Licensing Detection and Blocking

ProGet can automatically detect the license agreements that govern the third-party open source packages you use. This allows you to:

• Block or allow downloading of packages based on the license type
• See the licenses that your Projects and Releases are using
• Export a Software Bill of Materials (SBOM) to share with auditors or clients

This article explains how license detection works and how to configure rules for blocking packages based on their license.

You can access ProGet's license detection and blocking features by navigating to Reporting & SCA > License Usage:

See ProGet 6.0 and earlier to learn how these features worked prior to ProGet 2022.

Why are License Agreements Important?

By using third-party open source packages in your application, you agree to the license terms stated by the authors of the packages. In many cases, these license terms are benign and permissive. In some cases, however, they are restrictive and can expose your organization to unexpected legal liabilities.

For example, if you want to use a GNU3-licensed package in your application, you must open source your application and then license it under GNU3. If your organization does not do this, it could be sued by the package authors.

To learn more, see How to Avoid Costly Lawsuits from Unexpected NuGet License Agreements on our blog.

To protect against the consequences of packages with unwanted licenses, ProGet provides two workflows for managing license agreements for third-party open source packages:

How does ProGet detect Licenses?

ProGet includes a comprehensive list of open-source license based on the SPDX License List. Each license in this list has the following fields:

• Identifier: a code such as MIT or GPL-3.0 that uniquely identifies the license
• Title: a description of the license, such as MIT License or General Public License 3.0
• URLs: a list of URLs associated with the license agreements, such as www.opensource.org/licenses/MIT or www.gnu.org/licenses/gpl-3.0-standalone.html

You can define rules to block or allow packages that use a license in that list.

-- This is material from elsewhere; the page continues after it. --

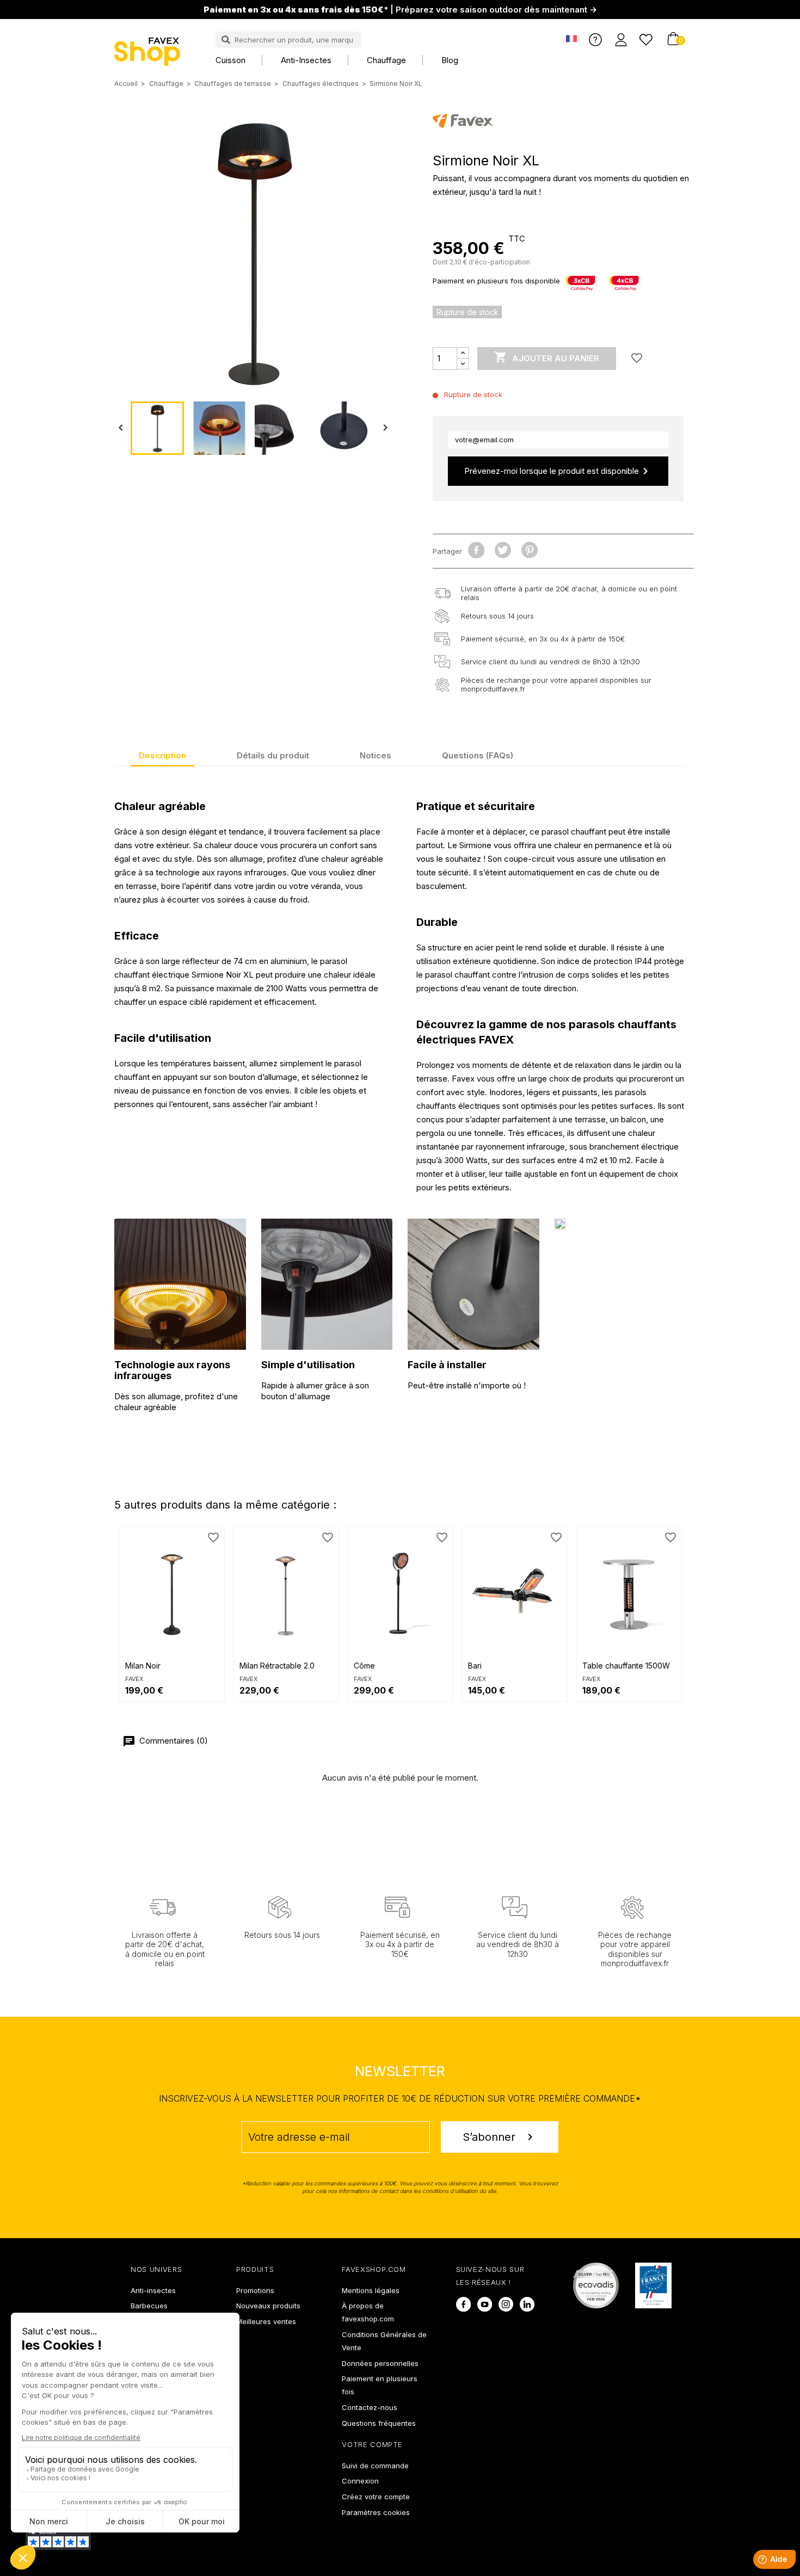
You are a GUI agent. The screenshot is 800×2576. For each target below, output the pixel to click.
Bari (475, 1665)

Matching Packages to Licenses

Some package types (such as NuGet and npm) allow authors to specify an "SPDX code" indicating how the package is licensed. In this case, ProGet will match this code with the "Identifier" field.

In other cases, authors use a URL to indicate the license. ProGet matches the URL to determine which license is used.

Unknown Licenses

If a package specifies an SPDX identifier or URL that isn't in your license list, or if the package doesn't specify a license at all, it's assumed to have an unknown license.

If a package has an unknown license, ProGet displays a warning and gives you the option to create a new license type. All other packages with the same SPDX identifier or URL will then be recognized as this license type.

License Rules and Blocking

ProGet allows you to define rules to block or allow downloads based on the license of a package. These are set at the global level and can then be overridden at the feed level.

To see all license types and rules in ProGet, navigate to Reporting & SCA > License Usage and then click "manage types". When you click on a license type, you can configure usage rules.

Once a license rule is configured, packages with a blocked license will display a red warning on the Package Overview page, and ProGet will not allow the package to be downloaded.

Default License Rules

By default, ProGet uses a "blacklist approach" to licenses: all packages can be downloaded unless there is an explicit rule blocking them. You can change this to a "whitelist" by editing the default license rule.

This default rule can be set at the global level and then overridden in each feed.

If ProGet is configured to block licenses, it will also block packages with unknown licenses. For example, if only one license rule is defined (e.g., allow MIT license types) and you configure ProGet to block unknown licenses, only packages with that license type (i.e., MIT) can be downloaded.

ProGet 6.0 and Earlier

Prior to ProGet 2022, ProGet only supported license detection and blocking. The user interface for configuring these settings was also somewhat different.

The license blocking rules were defined as follows:

• Global license rules: Licenses (in the top navigation)
• Feed specific license rules: Feed > Manage feed > Scanning & Blocking

The default rule has been configured as follows:

• Global unknown rule: Advanced Settings > Feeds.AllowUnknownLicenseDownloads
• Feed-specific unknown rule: Feed > Manage Feed > Scanning & Blocking

See HOWTO: Filtering Packages by License to see more about ProGet 6.0 and Earlier.